North Dakota Public Service Commissioner Julie Fedorchak urged MISO to build stronger business cases and show more proof of heightened reliability to sell the dramatic transmission expansion. “I need more than this to sign my ratepayers on to 40 years of costs,” she said.

Fedorchak said there needs to be clarification on what qualifies as a long-term transmission project, otherwise “anything could be labeled a long-range project” and cost-shared regionally.

Doner said MISO will build business cases as projects emerge, including demonstrating future NERC violations without them. MISO has already said that voltage and thermal issue will proliferate in the Midwest footprint without major transmission construction. (See MISO Analyses Show Reliability Woes Without Transmission Builds.)

The Union of Concern Scientists’ Sam Gomberg said that while he understands the concerns around protecting consumers from wasteful spending, he said he’s confident that MISO would present clear business cases as staff begin to analyze specific transmission solutions.

“Our world is changing so fast that we can’t wait on a perfect process. If we wait — I don’t want to say we will be left in the dark, because that would be too literal — but we’ll be behind the eight-ball,” Sustainable FERC Project attorney Lauren Azar said. She said if members wait any longer, there will be a scramble to build infrastructure.
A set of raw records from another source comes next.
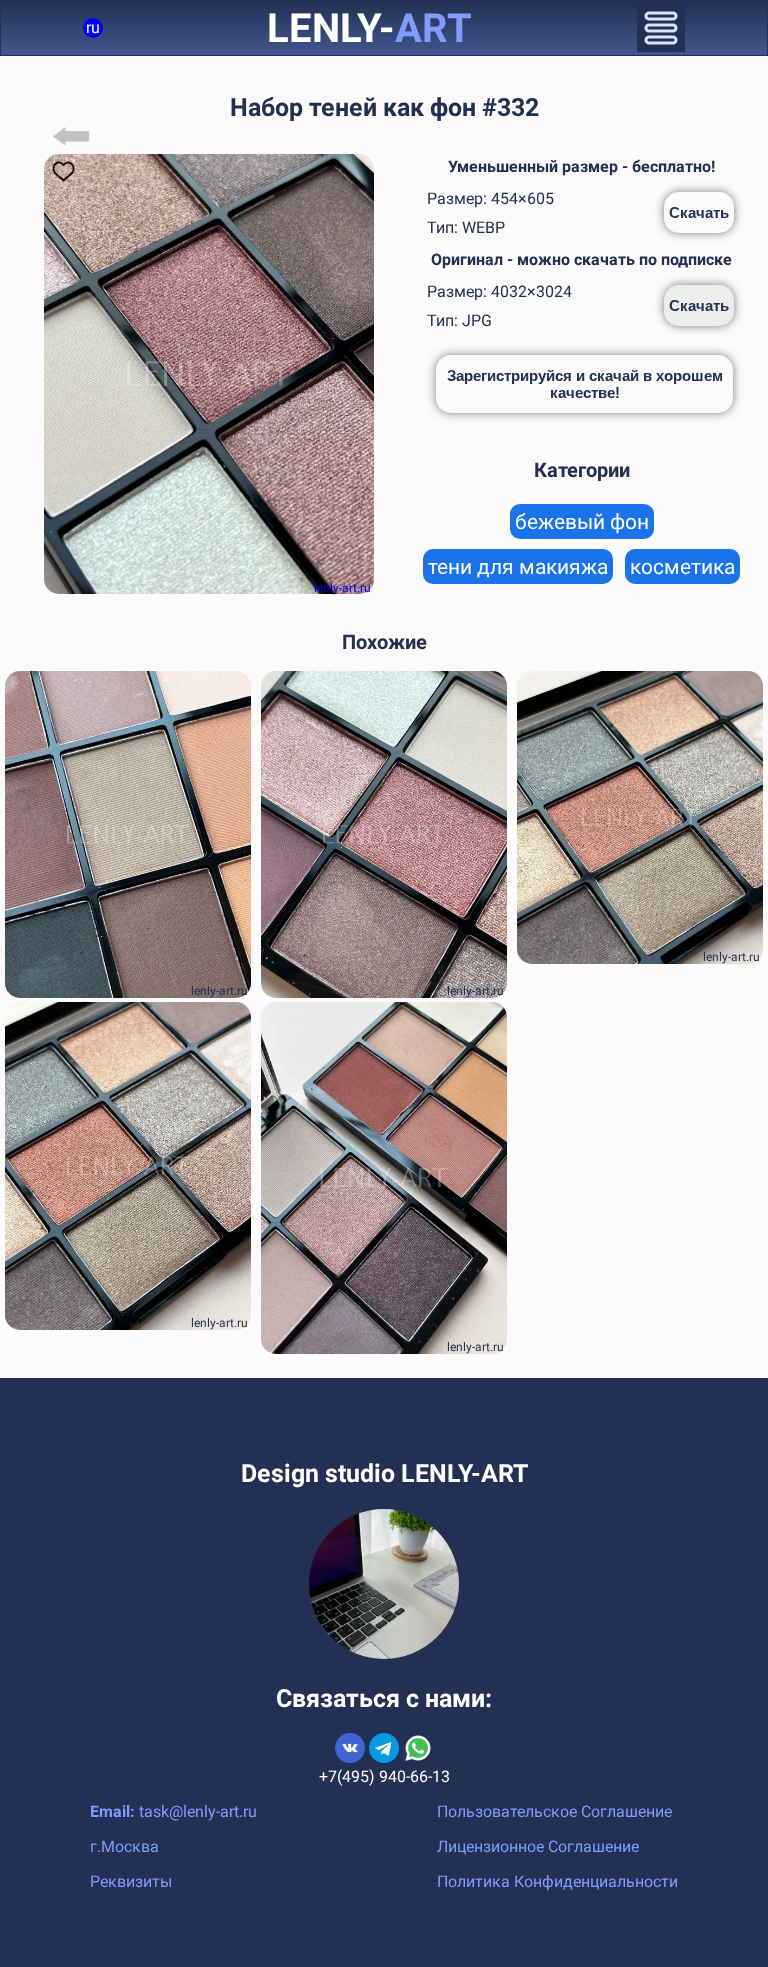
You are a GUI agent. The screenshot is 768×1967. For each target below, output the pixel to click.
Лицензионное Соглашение (538, 1846)
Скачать (699, 212)
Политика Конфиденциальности (557, 1881)
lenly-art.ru (342, 588)
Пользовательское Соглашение (554, 1811)
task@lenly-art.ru (198, 1811)
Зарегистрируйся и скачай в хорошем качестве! (585, 384)
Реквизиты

Azar urged stakeholders to look no further than the 2011 MVP portfolio, whose benefits increased over time and even stabilized the grid as February’s winter storm lashed the footprint.

“They brought benefits that were never considered in the benefit analysis or the triennial reviews,” she said.

WPPI Energy’s Steve Leovy said that while he agrees with broad cost sharing, he hoped to see an allocation plan where MISO assigns a portion of costs to interconnecting generators.

“It’s imperative that generations see the cost impacts of their siting decisions,” Leovy said. “This is a big undertaking. We shouldn’t really on existing mechanisms to allocate costs.”

WEC Energy Group’s Chris Plante also asked that MISO modify the MVP methodology to include elements of its shared network upgrades so that generators share cost burdens.

“The long-range transmission plan is not an interconnection study. It’s a broad, regional system needs study,” McIntire countered.

Azar said the long-range plan contemplates the “total transformation” of the industry over the next two decades, including retirements, electrification and utility goals.

“Just placing this on the back of the generators is not the thing to do,” Azar argued.